Carnamah Landcare Field Walk a great success

Farming properties around Carnamah were the centre of attention recently when about 20 people from all over the Northern Agricultural Region turned-up for the Carnamah Landcare field walk and bus tour earlier this month.

Participants got to see first-hand what local farmers have been doing to try to address such issues as salinity, water-logging, and soil degradation, and to discuss a range of topics including fodder-plant options and salt-land revegetation.

Farm tour participants visit a NACC-funded demonstration site, where they heard Ian Pullbrook discuss the native trees and shrubs planted on the site as fodder.
Farm tour participants visit a NACC-funded demonstration site, where they heard Ian Pullbrook discuss the native trees and shrubs planted on the site as fodder.

 

The day began with a visit to Brendon Haeusler’s property where participants discussed the use of native plants as fodder as a part of a project funded through NACC’s Farm Demonstrations project and made possible by funding through the Australian Government’s National Landcare Programme.

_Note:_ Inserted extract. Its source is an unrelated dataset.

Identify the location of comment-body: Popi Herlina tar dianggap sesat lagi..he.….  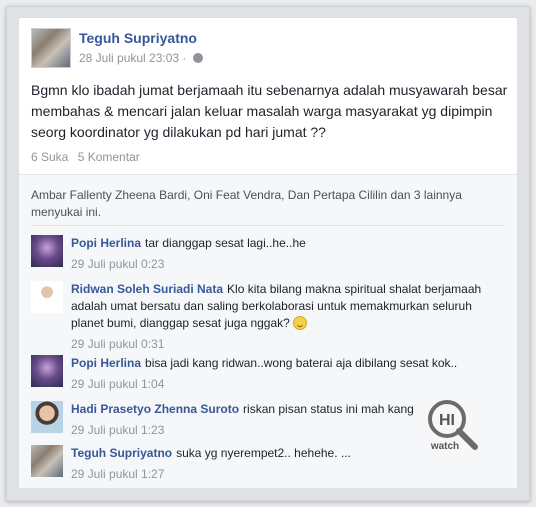
(289, 254).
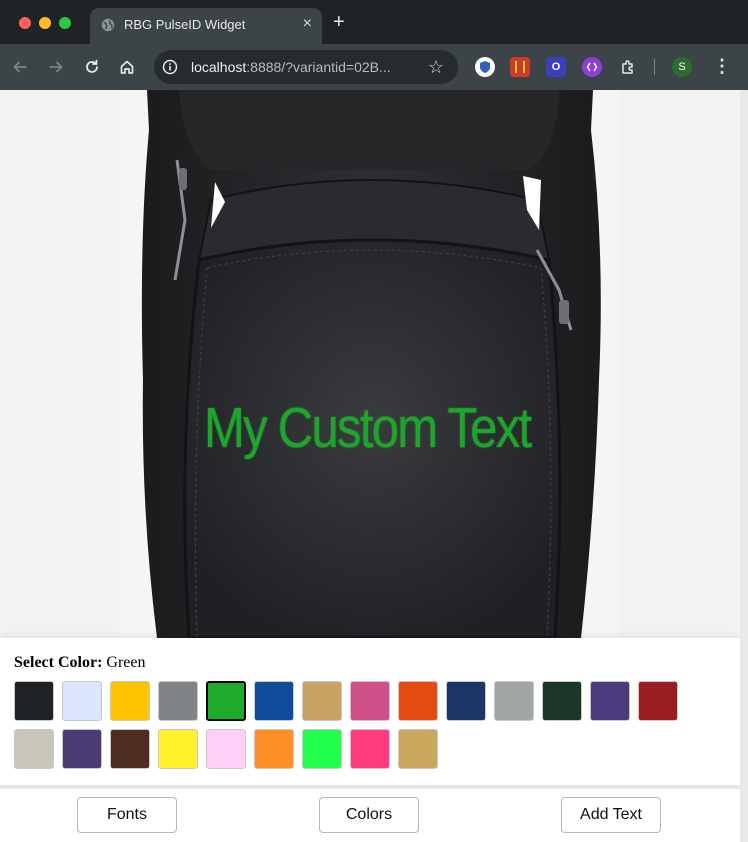  I want to click on color-swatch-light-pink, so click(226, 749).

“It was great to see the trial-work being done on the farm,” said NACC Sustainable Agriculture Project Manager Callum Love. “And we got to see first-hand how well the site has been implemented and the potential for significant positive outcomes.”

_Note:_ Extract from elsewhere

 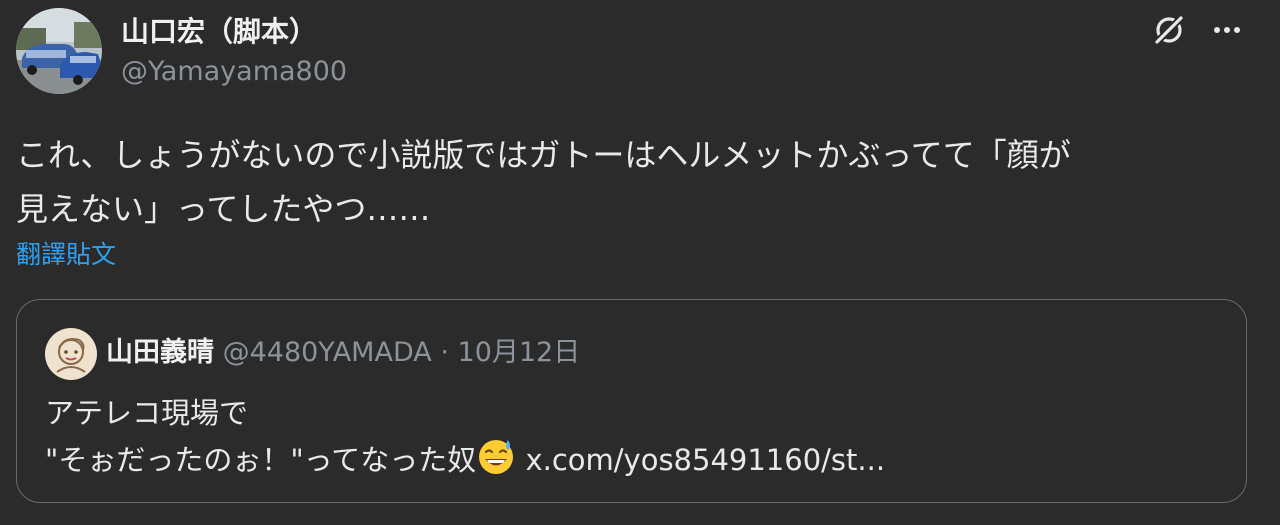 What do you see at coordinates (544, 155) in the screenshot?
I see `tweet-text-line-1: これ、しょうがないので小説版ではガトーはヘルメットかぶってて「顔が` at bounding box center [544, 155].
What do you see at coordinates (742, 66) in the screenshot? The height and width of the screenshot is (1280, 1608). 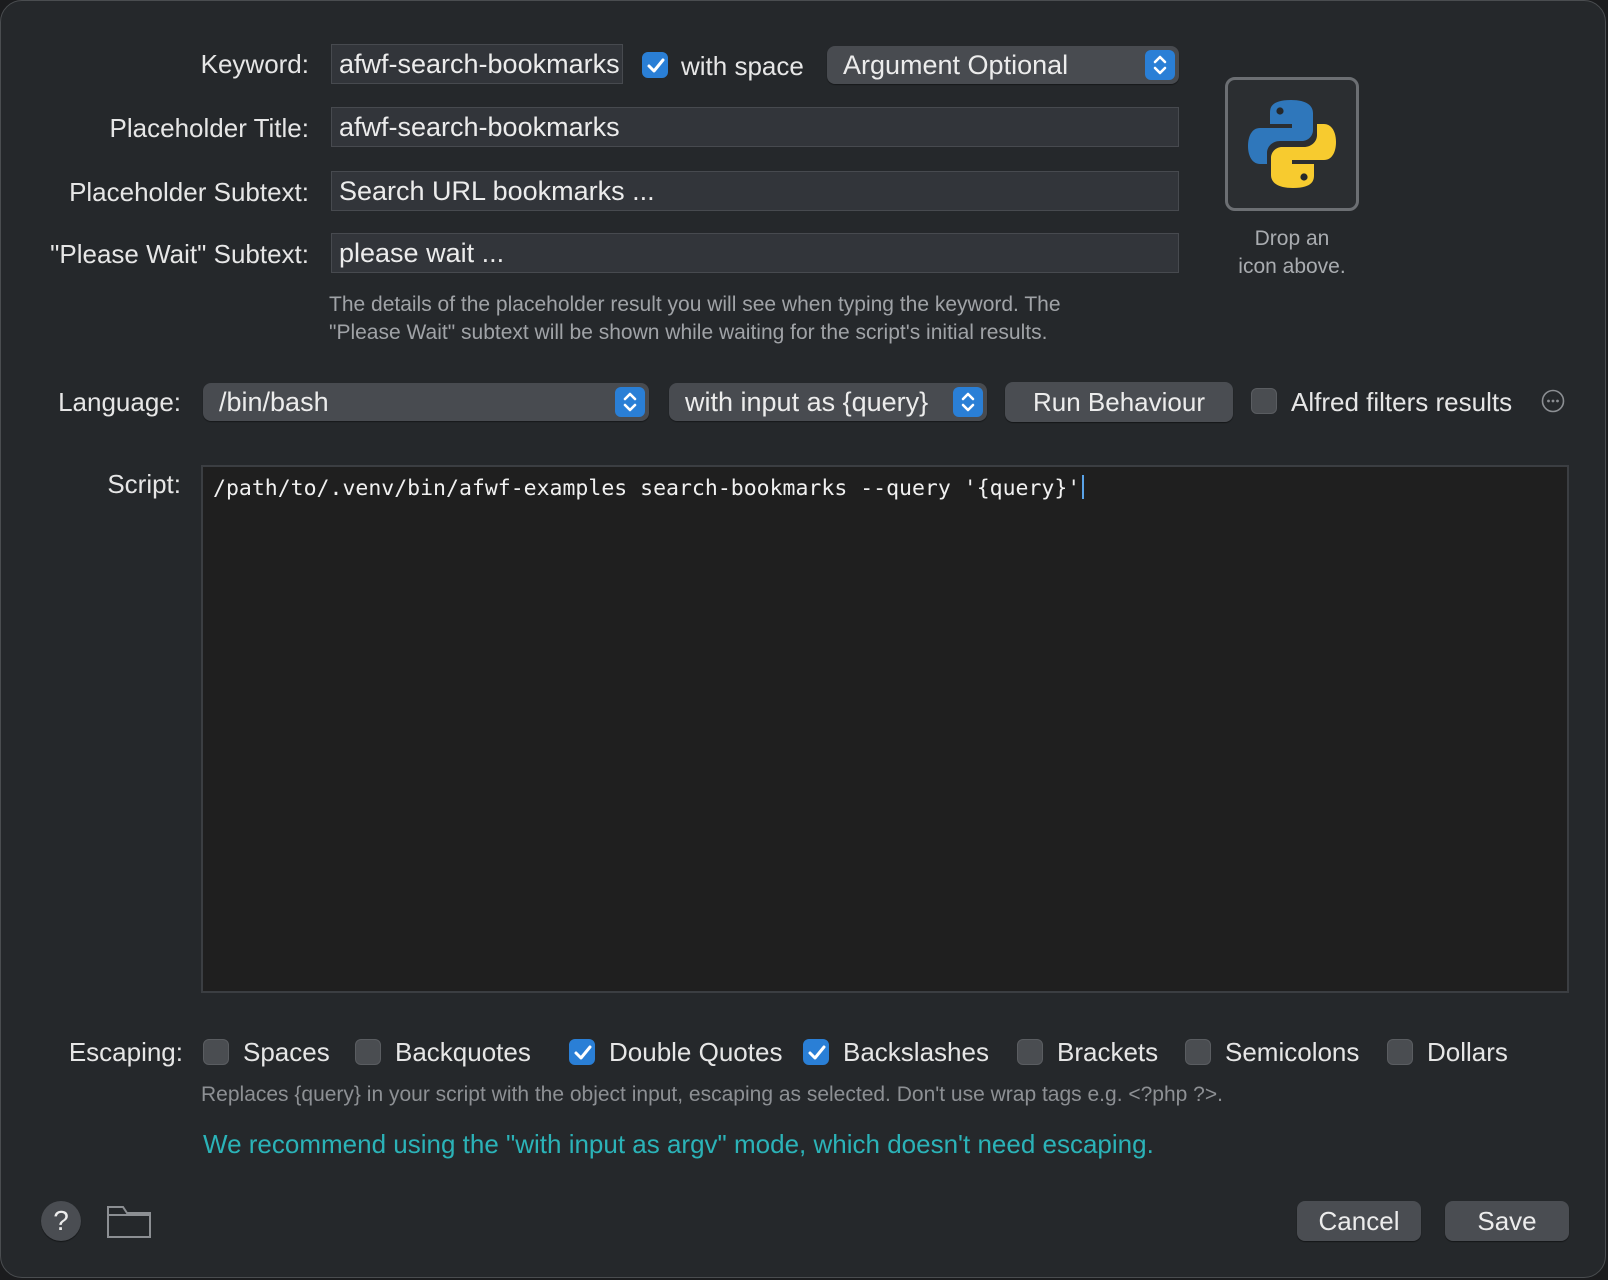 I see `with-space-label: with space` at bounding box center [742, 66].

The next stop was a visit to a biodiversity revegetation site on Peter and Paulina Wittwer’s farm, which was accompanied by a fantastic home-made morning tea.

The tour group then moved-on to Adam Thomas’s property, where they took the opportunity to inspect and discuss Tedera, a perennial legume that is being trialled and grown under contract to produce commercial seed. It is apparently planned to be made available for wider use in 2018/19.